- [DIRECTIVE]: Copy the stretch of the data below from the line containing "Given: Click the .268 batting average value" through the end of the data, swapping "batting average" for "on-base percentage" and keeping everything else the same. Leave the pictures out of your answer.

[Item coordinate data]
• • • •

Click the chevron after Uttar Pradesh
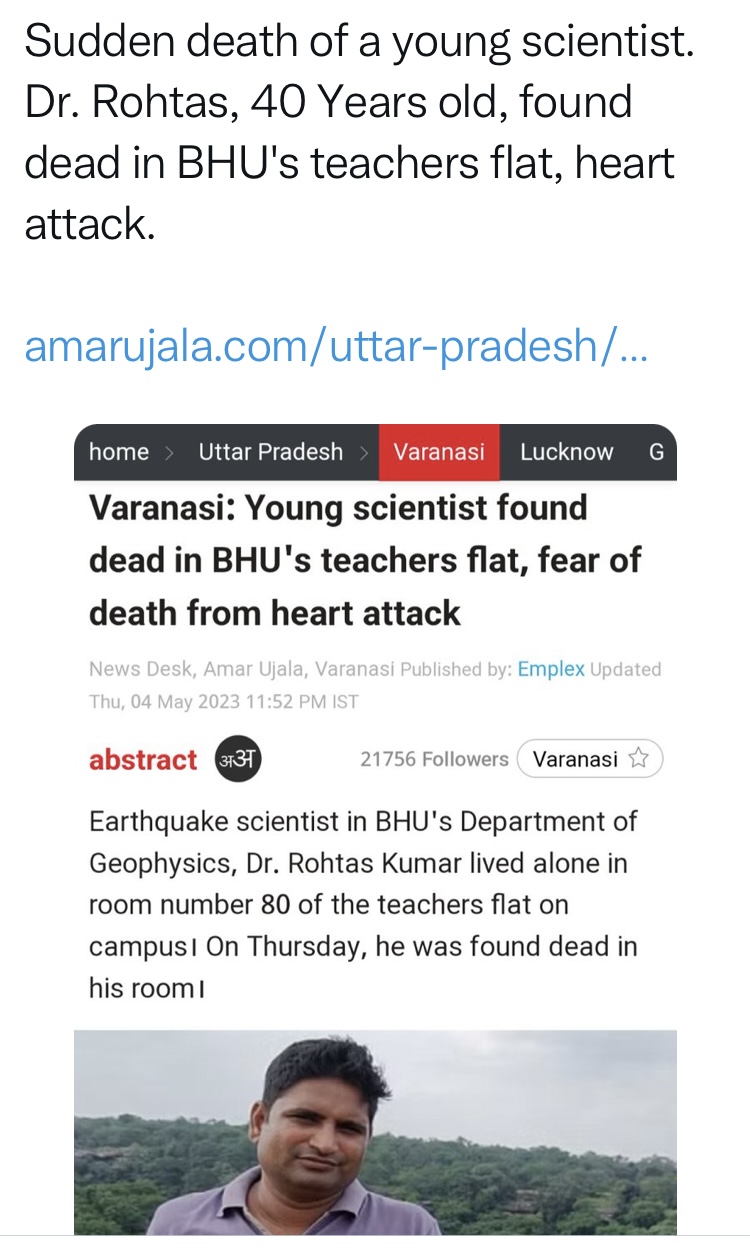This screenshot has width=750, height=1251. coord(365,453)
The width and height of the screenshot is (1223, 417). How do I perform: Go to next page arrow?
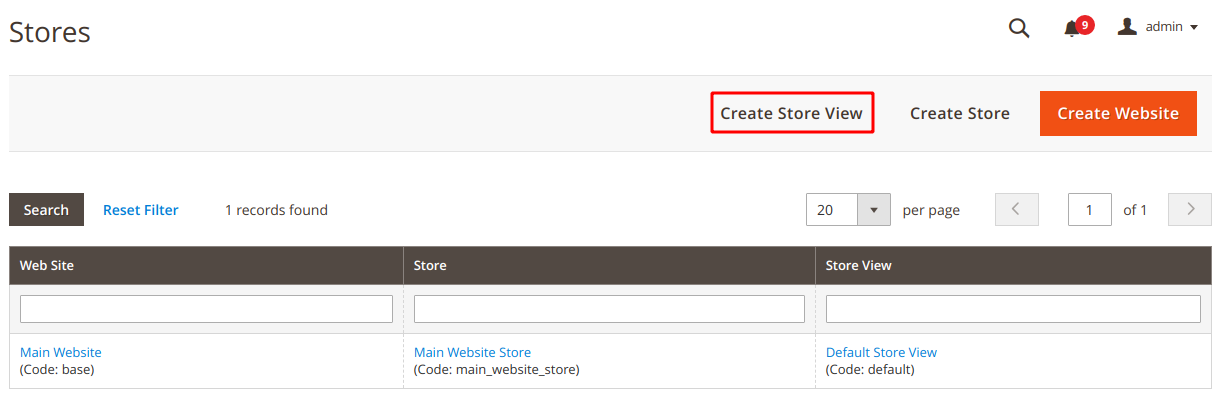(1190, 210)
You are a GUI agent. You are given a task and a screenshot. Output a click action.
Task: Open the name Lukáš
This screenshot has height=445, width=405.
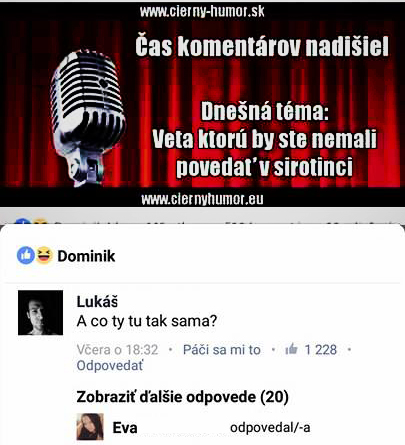pos(97,302)
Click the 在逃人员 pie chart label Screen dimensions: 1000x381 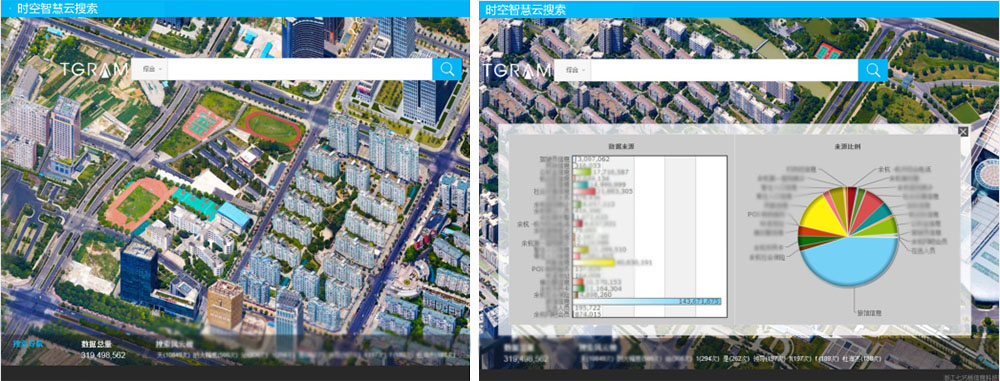coord(922,251)
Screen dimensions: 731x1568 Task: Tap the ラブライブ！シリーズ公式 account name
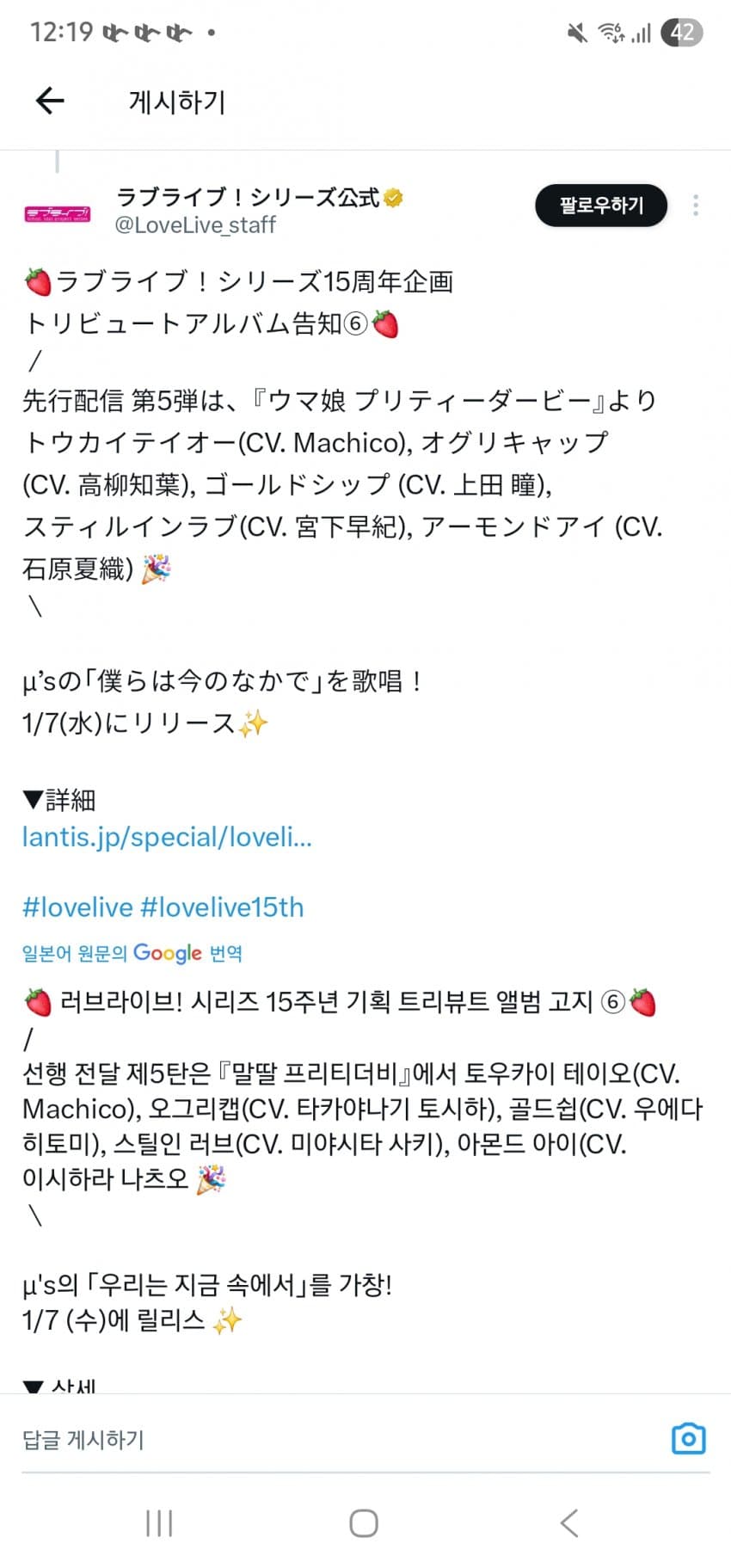pyautogui.click(x=248, y=198)
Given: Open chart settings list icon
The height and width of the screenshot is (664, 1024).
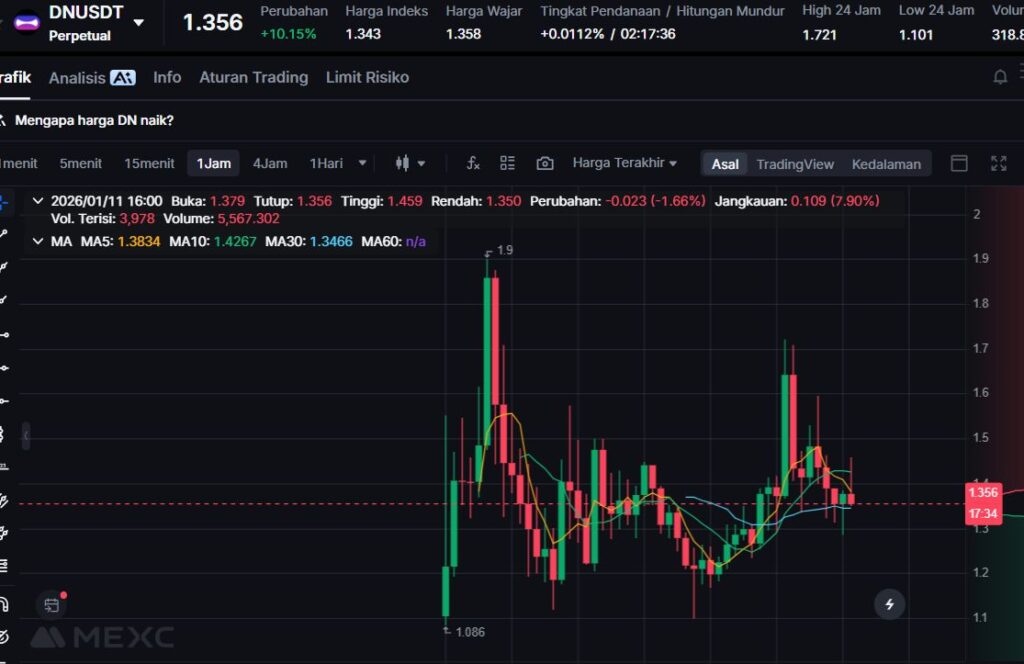Looking at the screenshot, I should [x=508, y=163].
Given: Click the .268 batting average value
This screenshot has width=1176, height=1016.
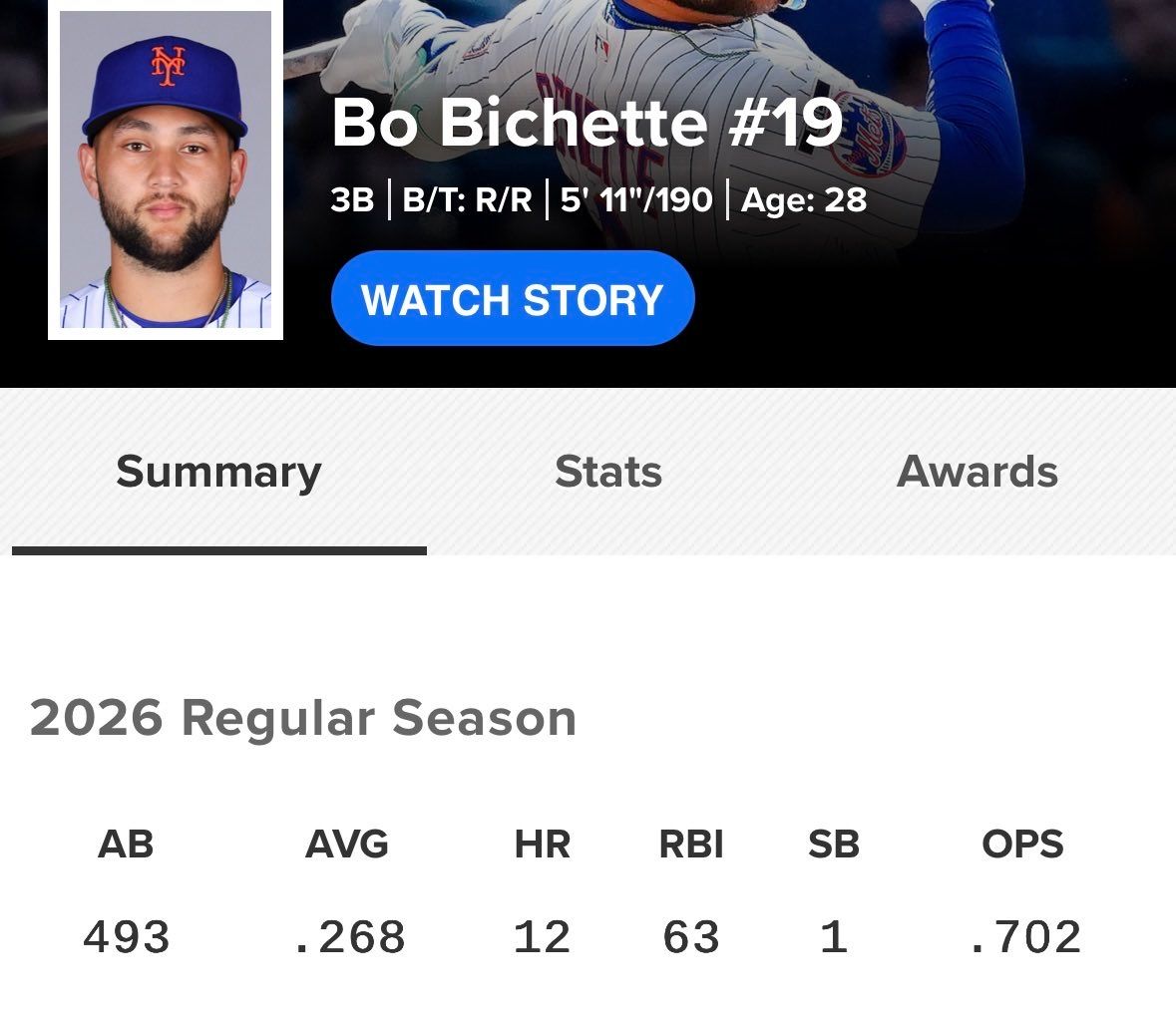Looking at the screenshot, I should pos(348,937).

• • • •

- [TASK ANSWER]:
Given: Click the .268 on-base percentage value
This screenshot has width=1176, height=1016.
Looking at the screenshot, I should pos(348,937).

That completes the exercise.